▶ [Action item] Go to the line that includes "Image resolution: width=1407" and retype it, then every line after it to the end of the data, adding nothing.

▶ [Records for the exercise]
[Start of section]

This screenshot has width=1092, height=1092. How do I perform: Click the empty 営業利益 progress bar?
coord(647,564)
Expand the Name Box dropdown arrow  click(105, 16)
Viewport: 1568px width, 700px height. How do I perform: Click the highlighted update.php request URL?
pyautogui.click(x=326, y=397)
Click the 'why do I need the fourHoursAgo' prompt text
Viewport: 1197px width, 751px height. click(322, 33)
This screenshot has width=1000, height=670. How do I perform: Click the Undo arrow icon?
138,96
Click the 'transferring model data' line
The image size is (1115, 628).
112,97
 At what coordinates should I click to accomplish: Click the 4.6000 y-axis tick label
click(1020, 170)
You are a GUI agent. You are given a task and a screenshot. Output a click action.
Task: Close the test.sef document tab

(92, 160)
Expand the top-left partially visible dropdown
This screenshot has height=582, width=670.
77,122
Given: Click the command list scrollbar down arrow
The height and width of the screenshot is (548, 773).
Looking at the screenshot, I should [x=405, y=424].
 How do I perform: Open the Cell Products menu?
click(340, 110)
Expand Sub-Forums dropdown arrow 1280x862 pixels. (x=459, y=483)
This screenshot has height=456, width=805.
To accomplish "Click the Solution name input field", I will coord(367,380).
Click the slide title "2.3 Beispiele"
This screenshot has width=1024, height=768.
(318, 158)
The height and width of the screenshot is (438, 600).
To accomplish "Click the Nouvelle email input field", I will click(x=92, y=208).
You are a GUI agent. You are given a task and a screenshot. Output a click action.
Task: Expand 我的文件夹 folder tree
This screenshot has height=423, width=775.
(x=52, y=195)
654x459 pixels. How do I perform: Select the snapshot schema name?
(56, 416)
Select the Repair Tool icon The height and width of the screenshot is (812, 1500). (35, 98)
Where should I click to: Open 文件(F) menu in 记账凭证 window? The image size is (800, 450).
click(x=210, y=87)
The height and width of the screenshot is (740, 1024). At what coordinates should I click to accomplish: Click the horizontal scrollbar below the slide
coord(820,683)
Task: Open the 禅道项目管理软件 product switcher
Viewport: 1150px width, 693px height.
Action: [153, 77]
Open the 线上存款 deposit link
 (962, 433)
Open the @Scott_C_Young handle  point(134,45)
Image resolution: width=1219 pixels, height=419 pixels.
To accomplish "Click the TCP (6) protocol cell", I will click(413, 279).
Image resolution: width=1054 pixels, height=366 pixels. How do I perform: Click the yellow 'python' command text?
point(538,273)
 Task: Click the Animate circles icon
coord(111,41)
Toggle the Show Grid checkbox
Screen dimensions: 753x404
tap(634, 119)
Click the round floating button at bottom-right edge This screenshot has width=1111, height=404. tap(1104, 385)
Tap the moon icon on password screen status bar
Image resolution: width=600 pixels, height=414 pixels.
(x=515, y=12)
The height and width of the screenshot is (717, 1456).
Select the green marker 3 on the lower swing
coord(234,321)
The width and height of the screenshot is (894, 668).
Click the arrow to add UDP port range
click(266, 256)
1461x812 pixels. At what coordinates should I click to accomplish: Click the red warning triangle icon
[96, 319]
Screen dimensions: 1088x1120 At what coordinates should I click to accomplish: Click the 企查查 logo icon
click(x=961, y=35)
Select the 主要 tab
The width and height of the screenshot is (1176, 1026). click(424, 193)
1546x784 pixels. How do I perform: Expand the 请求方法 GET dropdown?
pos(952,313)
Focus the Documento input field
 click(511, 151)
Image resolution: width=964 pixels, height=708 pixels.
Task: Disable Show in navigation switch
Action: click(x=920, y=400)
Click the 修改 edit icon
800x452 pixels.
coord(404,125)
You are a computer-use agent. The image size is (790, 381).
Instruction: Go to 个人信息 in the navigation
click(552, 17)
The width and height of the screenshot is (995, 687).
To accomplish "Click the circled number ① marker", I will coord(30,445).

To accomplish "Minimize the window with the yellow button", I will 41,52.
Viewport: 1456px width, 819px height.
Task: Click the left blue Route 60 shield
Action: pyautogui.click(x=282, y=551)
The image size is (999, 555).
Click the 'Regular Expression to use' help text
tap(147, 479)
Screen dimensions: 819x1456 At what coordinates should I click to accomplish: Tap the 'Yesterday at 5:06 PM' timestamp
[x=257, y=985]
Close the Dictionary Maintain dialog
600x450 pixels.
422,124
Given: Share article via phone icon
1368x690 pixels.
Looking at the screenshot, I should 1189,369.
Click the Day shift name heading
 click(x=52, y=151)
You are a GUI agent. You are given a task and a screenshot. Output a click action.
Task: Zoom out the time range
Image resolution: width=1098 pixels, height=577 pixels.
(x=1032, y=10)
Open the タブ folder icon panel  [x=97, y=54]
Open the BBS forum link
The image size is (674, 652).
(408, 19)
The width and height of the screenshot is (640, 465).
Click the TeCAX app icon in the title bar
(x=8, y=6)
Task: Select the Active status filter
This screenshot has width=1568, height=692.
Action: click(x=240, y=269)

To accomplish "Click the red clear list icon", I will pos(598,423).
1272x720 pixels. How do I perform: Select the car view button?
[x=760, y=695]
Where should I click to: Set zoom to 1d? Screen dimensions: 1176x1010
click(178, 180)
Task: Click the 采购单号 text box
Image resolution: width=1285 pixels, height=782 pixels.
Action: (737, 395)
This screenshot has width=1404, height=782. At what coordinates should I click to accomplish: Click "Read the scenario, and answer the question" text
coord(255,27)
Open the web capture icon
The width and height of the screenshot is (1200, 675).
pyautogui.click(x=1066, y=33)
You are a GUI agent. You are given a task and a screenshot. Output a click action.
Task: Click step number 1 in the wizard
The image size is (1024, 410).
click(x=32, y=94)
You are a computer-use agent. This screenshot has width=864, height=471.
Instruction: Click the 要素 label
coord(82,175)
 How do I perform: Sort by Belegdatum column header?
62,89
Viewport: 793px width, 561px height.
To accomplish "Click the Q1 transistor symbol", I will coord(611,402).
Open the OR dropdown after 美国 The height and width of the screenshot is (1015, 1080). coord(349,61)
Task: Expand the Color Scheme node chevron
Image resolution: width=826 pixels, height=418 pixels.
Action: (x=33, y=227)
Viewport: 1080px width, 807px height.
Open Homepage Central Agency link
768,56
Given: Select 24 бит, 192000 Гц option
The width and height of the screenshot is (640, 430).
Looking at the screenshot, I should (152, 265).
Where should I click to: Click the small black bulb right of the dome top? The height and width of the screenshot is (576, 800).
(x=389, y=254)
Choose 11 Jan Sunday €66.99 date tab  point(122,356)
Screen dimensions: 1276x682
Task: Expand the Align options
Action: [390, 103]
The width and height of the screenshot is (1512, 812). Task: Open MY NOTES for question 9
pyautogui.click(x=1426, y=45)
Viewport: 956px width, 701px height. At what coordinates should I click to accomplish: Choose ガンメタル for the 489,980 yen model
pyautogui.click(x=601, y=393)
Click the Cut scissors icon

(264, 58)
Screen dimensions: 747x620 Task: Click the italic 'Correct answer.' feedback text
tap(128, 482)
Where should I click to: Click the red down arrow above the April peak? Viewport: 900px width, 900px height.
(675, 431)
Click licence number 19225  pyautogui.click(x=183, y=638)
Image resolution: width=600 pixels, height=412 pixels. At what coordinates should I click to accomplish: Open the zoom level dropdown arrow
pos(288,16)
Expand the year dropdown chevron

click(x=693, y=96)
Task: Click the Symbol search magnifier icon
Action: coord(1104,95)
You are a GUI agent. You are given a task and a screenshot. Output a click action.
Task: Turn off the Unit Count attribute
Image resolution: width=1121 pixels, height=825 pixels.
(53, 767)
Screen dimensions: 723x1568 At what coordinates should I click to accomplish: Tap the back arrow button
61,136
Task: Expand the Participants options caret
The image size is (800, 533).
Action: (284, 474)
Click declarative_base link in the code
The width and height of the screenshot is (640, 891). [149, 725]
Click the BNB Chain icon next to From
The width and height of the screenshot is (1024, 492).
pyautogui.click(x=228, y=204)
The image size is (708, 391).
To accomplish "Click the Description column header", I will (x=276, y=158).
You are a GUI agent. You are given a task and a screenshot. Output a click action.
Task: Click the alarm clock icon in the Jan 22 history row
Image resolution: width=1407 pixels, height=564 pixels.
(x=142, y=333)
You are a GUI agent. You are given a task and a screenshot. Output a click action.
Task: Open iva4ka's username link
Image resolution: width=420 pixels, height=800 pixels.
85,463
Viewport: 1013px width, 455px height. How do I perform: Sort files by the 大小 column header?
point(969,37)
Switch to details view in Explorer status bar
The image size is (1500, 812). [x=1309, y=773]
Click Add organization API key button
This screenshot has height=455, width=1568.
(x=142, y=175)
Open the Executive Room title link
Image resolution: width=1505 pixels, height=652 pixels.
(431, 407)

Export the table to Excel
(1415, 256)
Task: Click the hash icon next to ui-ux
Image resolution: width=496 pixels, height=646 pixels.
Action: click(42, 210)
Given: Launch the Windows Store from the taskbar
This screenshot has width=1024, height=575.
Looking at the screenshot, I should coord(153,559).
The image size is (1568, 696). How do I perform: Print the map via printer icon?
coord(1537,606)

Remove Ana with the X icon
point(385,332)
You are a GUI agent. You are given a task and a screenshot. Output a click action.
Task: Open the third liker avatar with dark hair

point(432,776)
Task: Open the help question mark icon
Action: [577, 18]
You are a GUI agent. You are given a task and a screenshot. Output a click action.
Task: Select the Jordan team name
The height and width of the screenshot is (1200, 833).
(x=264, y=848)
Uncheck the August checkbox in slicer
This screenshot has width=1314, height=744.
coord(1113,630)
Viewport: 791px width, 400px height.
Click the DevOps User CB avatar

[End of section]

▶ [Response]
Image resolution: width=1407 pixels, height=564 pixels.
(x=142, y=333)
You are a GUI agent. You are given a task and a screenshot. Output a click action.
Task: Open iva4ka's username link
Image resolution: width=420 pixels, height=800 pixels.
85,463
Viewport: 1013px width, 455px height. How do I perform: Sort files by the 大小 column header?
point(969,37)
Switch to details view in Explorer status bar
The image size is (1500, 812). [x=1309, y=773]
Click Add organization API key button
This screenshot has height=455, width=1568.
(x=142, y=175)
Open the Executive Room title link
Image resolution: width=1505 pixels, height=652 pixels.
(431, 407)

Export the table to Excel
(1415, 256)
Task: Click the hash icon next to ui-ux
Image resolution: width=496 pixels, height=646 pixels.
Action: click(42, 210)
Given: Launch the Windows Store from the taskbar
This screenshot has width=1024, height=575.
Looking at the screenshot, I should coord(153,559).
The image size is (1568, 696). How do I perform: Print the map via printer icon?
coord(1537,606)

Remove Ana with the X icon
point(385,332)
You are a GUI agent. You are given a task and a screenshot. Output a click action.
Task: Open the third liker avatar with dark hair

point(432,776)
Task: Open the help question mark icon
Action: [577, 18]
You are a GUI agent. You are given a task and a screenshot. Output a click action.
Task: Select the Jordan team name
The height and width of the screenshot is (1200, 833).
(x=264, y=848)
Uncheck the August checkbox in slicer
This screenshot has width=1314, height=744.
coord(1113,630)
Viewport: 791px width, 400px height.
Click the DevOps User CB avatar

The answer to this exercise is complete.